Devlet yönetiminin başarısı iki temel unsura dayanır: birincisi, devlet yönetim sistemi; ikincisi ise bu sistemi yöneten kadrolardır. Devlet yönetim sistemi, merkezi teşkilatın en üst kademesinden yerel teşkilatın en alt kademesine kadar tüm yapının etkin bir şekilde işlemesini sağlamaktadır. Bu sistemi yönetecek olan kadrolar ise insan gücünü temsil eder. Devlet yönetiminde insan gücünün en önemli unsuru beyin gücüdür. Eğer insan gücünde bir bozulma olursa, sistem de olumsuz etkilenmeye başlar ve bu durum devlet yönetiminde ciddi aksaklıklara yol açar.
Devlet gücü, insanların maddi ve siyasi güç elde etme çabaları açısından kötü niyetli bireylerin hedefi haline gelmektedir. Kötü niyetli kişiler, bu gücü ele geçirerek ülke ve devlet çıkarlarını gözetmek yerine kendi çıkarları doğrultusunda kullanmayı amaçlar. Sonuç olarak, büyük zenginlikler ve siyasi kazançlar elde edilir. Oysaki, ideal olan, bireylerin devlet adına çalışarak ülkenin kalkınmasına katkıda bulunmalarıdır; devletin kişisel çıkarlar için kullanılmaması gerekmektedir. Bu çerçevede, devlet yönetiminde iyi niyetliler ile kötü niyetliler, ya da başka bir deyişle liyakatli ve liyakatsiz kişiler arasında bir mücadele yaşanmaktadır.
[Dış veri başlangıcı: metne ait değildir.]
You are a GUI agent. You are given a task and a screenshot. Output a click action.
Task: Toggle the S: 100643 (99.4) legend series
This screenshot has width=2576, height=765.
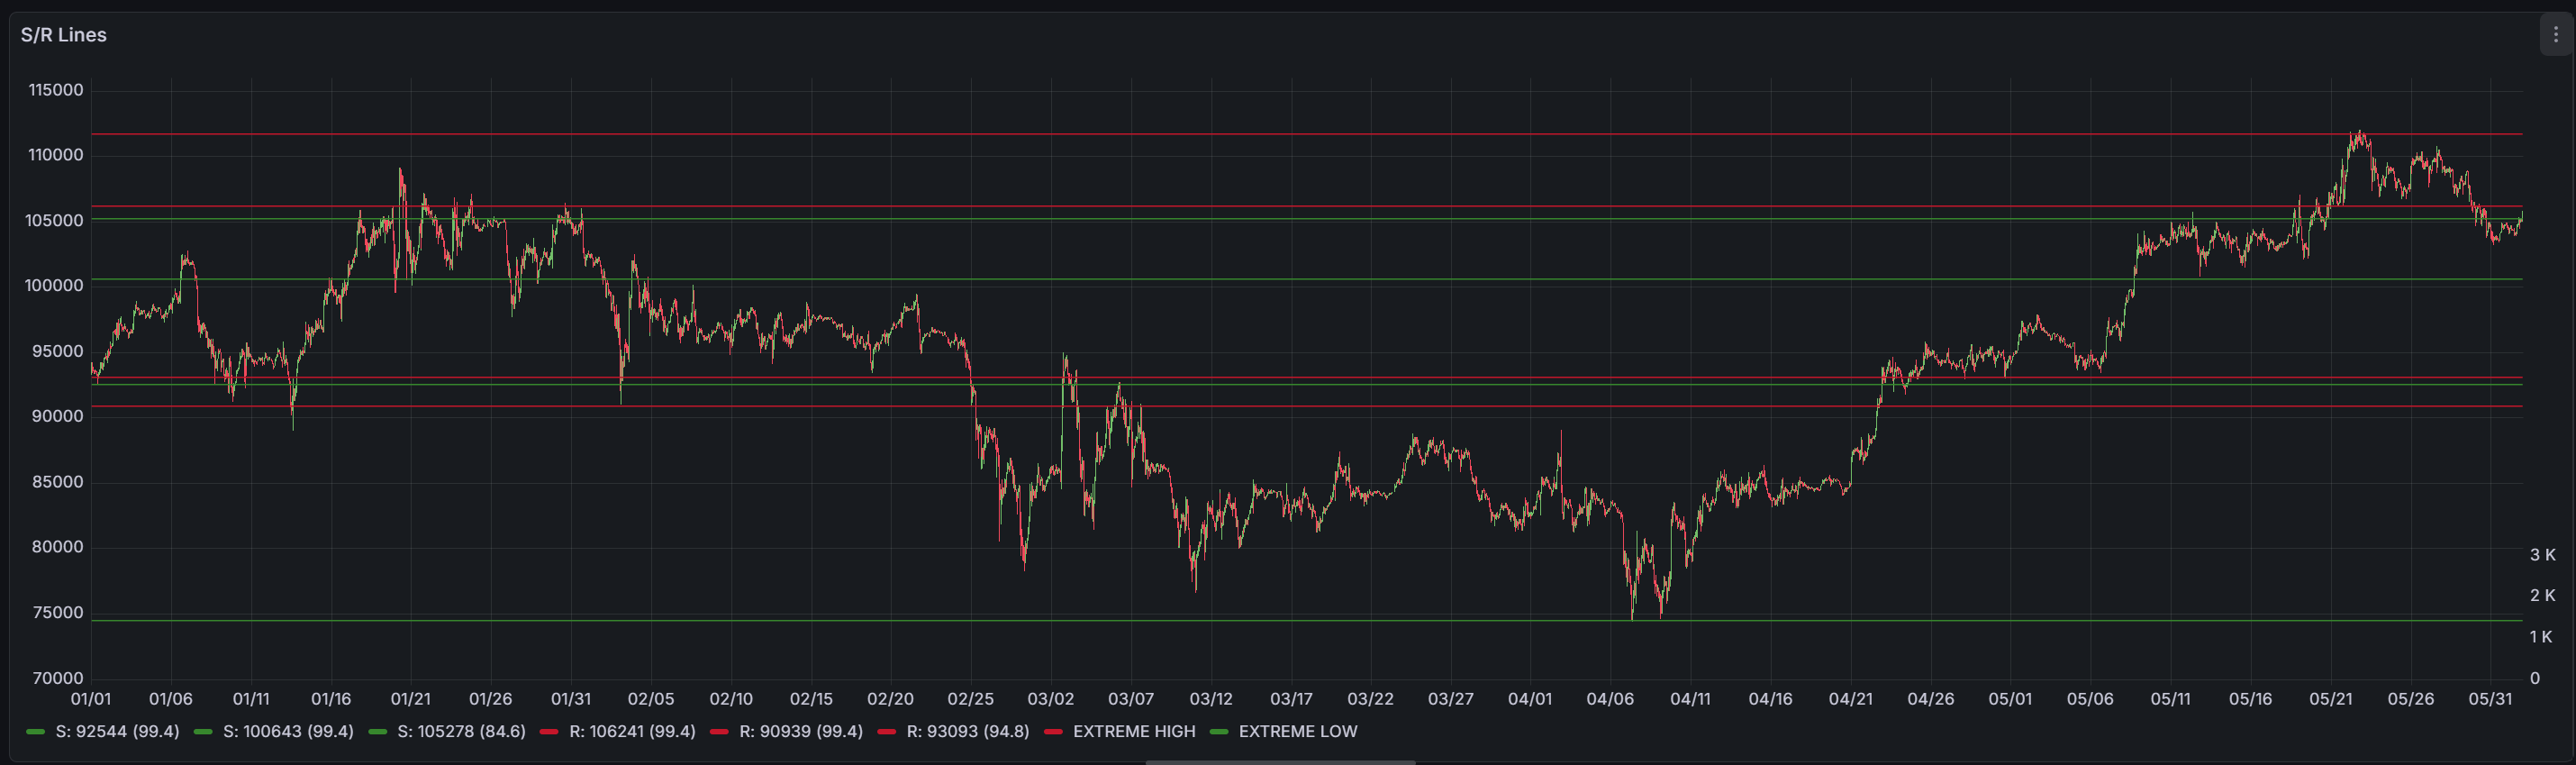[288, 731]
Devlet, siyasiler, bürokratlar ve teknokratlardan oluşan heterojen yönetim yapısına sahiptir. Her bir grup, belirli kesimleri temsil etmekte ve aralarında net sınırlar bulunmaktadır. Bu durum, devlet yönetiminin dengesini oluşturur. Eğer bu denge herhangi bir grup lehine bozulursa, devlet yönetimi bozulur. Bu nedenle, her kesim kendi alanı içinde kalmaya özen göstermelidir. Ancak zaman zaman bazı gruplar, diğerlerinin yetki alanına müdahale ederek yönetimdeki gücü tek başına ele geçirmeye çalışmaktadır. Bu duruma darbe olarak adlandırdığımız vesayet savaşı denir. Geçmişte darbeler daha başarılı olurken, günümüzde toplumun bilinçlenmesi ve bilgiye erişimin kolaylaşması nedeniyle toplum tarafından kabul görmemektedir. Bunun yerine, yasalar üzerindeki değişikliklerle liyakat kriterleri göz ardı edilerek kendi yandaşlarının diğer alanlara yerleştirilmesi şeklinde bir vesayet savaşı ortaya çıkmıştır. Liyakatsiz, ancak kendi görüşlerine sadık olan ve koşulsuz itaat eden kişilerin atanmasıyla, bir grup devlet yönetiminde güç kazanır. Bu duruma örtülü darbe denir.
Liyakatsiz bireylerin atanması genellikle yavaş bir şekilde başlar. Eğer toplum, devlet yönetimindeki diğer kesimler, sivil toplum kuruluşları ve diğer gruplar bu duruma kayıtsız kalırsa, zamanla daha fazla liyakatsiz kişi atanır. Tepkisizlik devam ederse, bu süreç tekrarlanır ve nihayetinde devlet yönetiminin büyük bir kısmı, gücü ele geçirmek isteyenlerin kendi yandaşları tarafından doldurulmuş olur. Bu duruma “Liyakatsizlik-Tepkisizlik Teorisi” denir. Tepki vermesi gerekenlerin sessiz kalması ve bu durumun zamanla normalleşmesi, devlette liyakatsiz ve kötü niyetli kişilerin varlığını pekiştirir.
Gücü ele geçirmek isteyenler neden liyakatsiz kişileri tercih eder?
Çünkü liyakatsiz bireyler, tam anlamıyla biat eder ve kendi çıkarlarını, devletin ve milletin çıkarlarının önünde tutarlar. Bu nedenle, gücü ele geçirmeyi hedefleyenler, özellikle liyakatsizleri yerleştirirler; böylece bu kişiler kayıtsız şartsız güce itaat ederler. Burada en kritik mesele, bu duruma karşı devlet yönetim mekanizmalarının devreye sokulması ve bu düzenin oluşumunu engellemektir. Ancak, ilk aşamada tepki verilmezse, tepkisizlikten cesaret alarak yerleştirmeler devam edecektir.
Liyakatsizlik-Tepkisizlik Teorisine göre, devlet yönetimi dengesini sağlamanın tek yolu, yönetimsel denetim mekanizmasının kurulmasıdır. Yönetimsel denetim sayesinde hem sistem hem de bu sistemi yöneten kadrolar denetleneceği için, hiçbir grup gücü tek başına ele geçirme cesaretini gösteremeyecektir.